C’est pour cette raison que la Cour de cassation écarte le moyen tiré d’une faute dolosive de l’assuré au motif que « le dispositif des conclusions de l’assureur n’énonçait pas cette prétention » ; pour en conclure que la Cour d’appel « n’était pas tenue de répondre au moyen tiré de ce que le prétendu dol de l’assuré lors de la souscription devait entraîner la nullité du contrat ».

S’il s’agit certes d’un arrêt de rejet, il n’en apporte pas moins une nouvelle pierre à l’édifice de la « faute intentionnelle vs faute dolosive » en permettant de différencier plus nettement encore ces deux concepts pourtant distingués à l’alinéa 2 de l’article L. 113-1 du Code des assurances :

 « (…) l’assureur ne répond pas des pertes et dommages provenant d’une faute intentionnelle ou dolosive de l’assuré ».

La réintroduction de cette distinction par la Cour de cassation dans son arrêt du 24 mars 2016 apparaît particulièrement bienvenue compte tenu de l’exigence de la Cour de cassation s’agissant de la caractérisation d’une faute intentionnelle qui retient traditionnellement qu’une faute intentionnelle ne peut être caractérisée que lorsque l’assuré (i) a commis une faute volontaire et (ii) a également eu « la volonté de causer le dommage et pas seulement d’en créer le risque » (S. Bertolaso, J-Cl. Civil, Fasc. 5-2, Assurances Terrestres, § 63).
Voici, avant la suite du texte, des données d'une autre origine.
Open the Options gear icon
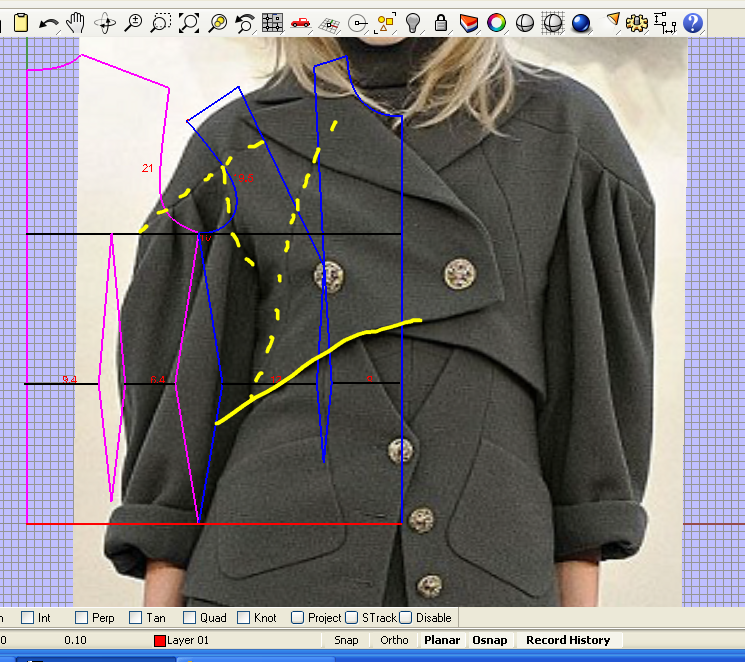Viewport: 745px width, 662px height. [x=637, y=23]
L’évolution de la notion de faute intentionnelle

Pour comprendre l’importance de la réapparition de la faute dolosive dans cet arrêt de la Cour de cassation, l’évolution de la notion de faute intentionnelle mérite d’être rappelée.

  • En 2005, certaines décisions ont conduit une partie de la doctrine à proposer la notion de « faute intentionnelle objective » caractérisée par « le caractère inéluctable de la survenance du dommage » (Cass., 2ème civ., 22 septembre 2005, pourvoi n° 04-17232 Cass. 3ème civ., 7 octobre 2008, pourvoi n° 07-17969). Cette notion était en réalité très proche de la notion de faute dolosive avec laquelle certains considéraient même qu’elle se confondait                                                                       
  • Cependant, en 2010, la Cour de cassation a semblé mettre un terme à la notion de « faute intentionnelle objective » et souhaiter revenir à une conception classique de la faute intentionnelle. Un arrêt de cassation du 1er juillet 2010 a ainsi censuré une cour d’appel aux motifs que « il ne résulte pas que le souscripteur de l’assurance ait eu la volonté de commettre le dommage tel qu’il est survenu » (Cass. 2ème civ., 1er juillet 2010, pourvoi n° 09-10.590). À la suite de cette décision, la Cour d’appel de renvoi a statué dans un sens identique et, malgré un second pourvoi, la Cour de cassation a confirmé sa conception traditionnelle de la faute intentionnelle (Cass. 2ème civ., 28 février 2013, pourvoi n° 11-28.247).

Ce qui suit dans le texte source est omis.